* **Consigne a**: Dans les entrées, recopiez les lignes situées entre celle qui contient "Click the MCQ Challenge label" et celle qui contient "click(732, 786)", toutes deux comprises, en remplaçant "video track" par "audio track" et sans rien modifier d'autre.
====== Extrait du document
Suite aux attaques contre la dette irlandaise, l’Union européenne a annoncé la mise en place d’un dispositif permanent de soutien, se substituant au fonds de stabilisation financière créé pour la crise grecque. La nécessaire révision du traité de l’Union est envisagée1 et les gouvernements allemand et français ont annoncé qu’ils feraient des avancées dans l’ harmonisation des politiques sociales et économiques au sein de l’Europe. La BCE, de son côté, continue son programme non conventionnel d’achats de titres publics et a augmenté son capital.

Ces opérations sont accompagnées de plans de rigueur d’une rare sévérité, visant à rassurer les marchés sur la « qualité » de la gestion publique et la priorité donnée à la maîtrise de la dette.

De nombreux économistes et financiers prévoient une explosion de la zone Euro. Si la spéculation attaque la dette portugaise puis espagnole, ils pensent que les montants en jeu seront supérieurs aux possibilités des gouvernements et de la BCE. Ils pensent en général aussi que les plans de rigueur rendront encore plus difficile le remboursement des dettes publiques par leurs effets récessionnistes réduisant les ressources fiscales. L’explosion de l’Euro leur semble incontournable, à horizon plus ou moins rapproché.

Marine Le Pen surfe sur cette vague et sur la peur latente des français, qui craignent une poursuite du laminage de leur pouvoir d’achat et des risques de perte d’emploi, les moins défavorisés se demandant même si leur épargne ne va pas y passer. Elle communique sur la nécessité et la manière de sortir de l’Euro et de revenir à la monnaie nationale pour pouvoir profiter ultérieurement des effets positifs d’une dévaluation compétitive.
============
* **Consigne b**: Rédigez la suite du texte sur la crise de la dette dans la zone euro, à partir de sa dernière phrase.
====== Extraits des entrées
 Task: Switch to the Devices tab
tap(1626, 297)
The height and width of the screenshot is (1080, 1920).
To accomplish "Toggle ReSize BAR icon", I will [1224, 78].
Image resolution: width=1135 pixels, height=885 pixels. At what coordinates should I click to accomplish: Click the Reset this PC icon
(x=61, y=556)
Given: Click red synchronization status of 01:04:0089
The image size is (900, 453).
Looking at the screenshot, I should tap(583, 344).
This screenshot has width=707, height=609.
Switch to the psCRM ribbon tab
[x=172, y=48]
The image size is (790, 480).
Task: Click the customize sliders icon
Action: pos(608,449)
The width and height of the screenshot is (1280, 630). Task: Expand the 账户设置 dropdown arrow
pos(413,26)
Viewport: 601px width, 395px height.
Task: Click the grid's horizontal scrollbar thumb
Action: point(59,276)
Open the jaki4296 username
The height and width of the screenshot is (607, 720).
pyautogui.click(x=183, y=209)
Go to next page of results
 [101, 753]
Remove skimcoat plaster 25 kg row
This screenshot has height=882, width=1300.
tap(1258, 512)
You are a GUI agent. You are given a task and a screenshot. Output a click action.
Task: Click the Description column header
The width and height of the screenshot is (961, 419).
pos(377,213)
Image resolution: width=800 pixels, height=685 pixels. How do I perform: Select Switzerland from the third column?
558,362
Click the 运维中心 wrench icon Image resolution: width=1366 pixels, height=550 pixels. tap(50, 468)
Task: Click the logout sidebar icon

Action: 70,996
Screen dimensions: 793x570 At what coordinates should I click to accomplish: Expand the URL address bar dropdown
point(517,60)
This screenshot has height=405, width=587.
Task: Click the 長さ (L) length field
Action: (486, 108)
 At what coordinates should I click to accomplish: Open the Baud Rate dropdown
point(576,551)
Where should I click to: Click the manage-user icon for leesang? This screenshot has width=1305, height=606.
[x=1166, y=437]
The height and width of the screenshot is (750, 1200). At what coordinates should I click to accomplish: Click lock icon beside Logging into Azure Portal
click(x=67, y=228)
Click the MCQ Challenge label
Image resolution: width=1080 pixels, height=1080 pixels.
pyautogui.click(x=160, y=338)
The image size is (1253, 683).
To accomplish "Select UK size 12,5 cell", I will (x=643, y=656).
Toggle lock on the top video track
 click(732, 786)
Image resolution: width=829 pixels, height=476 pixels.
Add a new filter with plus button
============
* **Résultat de la consigne a**:
Click the MCQ Challenge label
Image resolution: width=1080 pixels, height=1080 pixels.
pyautogui.click(x=160, y=338)
The image size is (1253, 683).
To accomplish "Select UK size 12,5 cell", I will (x=643, y=656).
Toggle lock on the top audio track
 click(732, 786)

* **Résultat de la consigne b**:
Si l’on ne peut rationnellement exclure à terme une explosion de l’Euro, la vraie question qui est posée, c’est celle de la possibilité non d’une sortie à froid de l’Euro mais celle d’une sortie par le haut de la crise actuelle.

Il s’agit de trouver une solution commune aux problèmes majeurs de la zone :

  • une faiblesse structurelle face à la puissance chinoise et demain des BRIC (Brésil, Inde et Chine) qui la conduit à se désindustrialiser (la désintégration de l’agriculture européenne n’est évitée partiellement que grâce à la PAC, dont la durée de vie est probablement limitée du fait de la permanence de la crise)
  • une divergence croissante entre les modèles économiques et leur performance, entre les pays européens
  • des balances commerciales internes qui divergent également, l’Allemagne l’Autriche et les Pays Bas étant fortement excédentaires les pays du sud étant déficitaires2.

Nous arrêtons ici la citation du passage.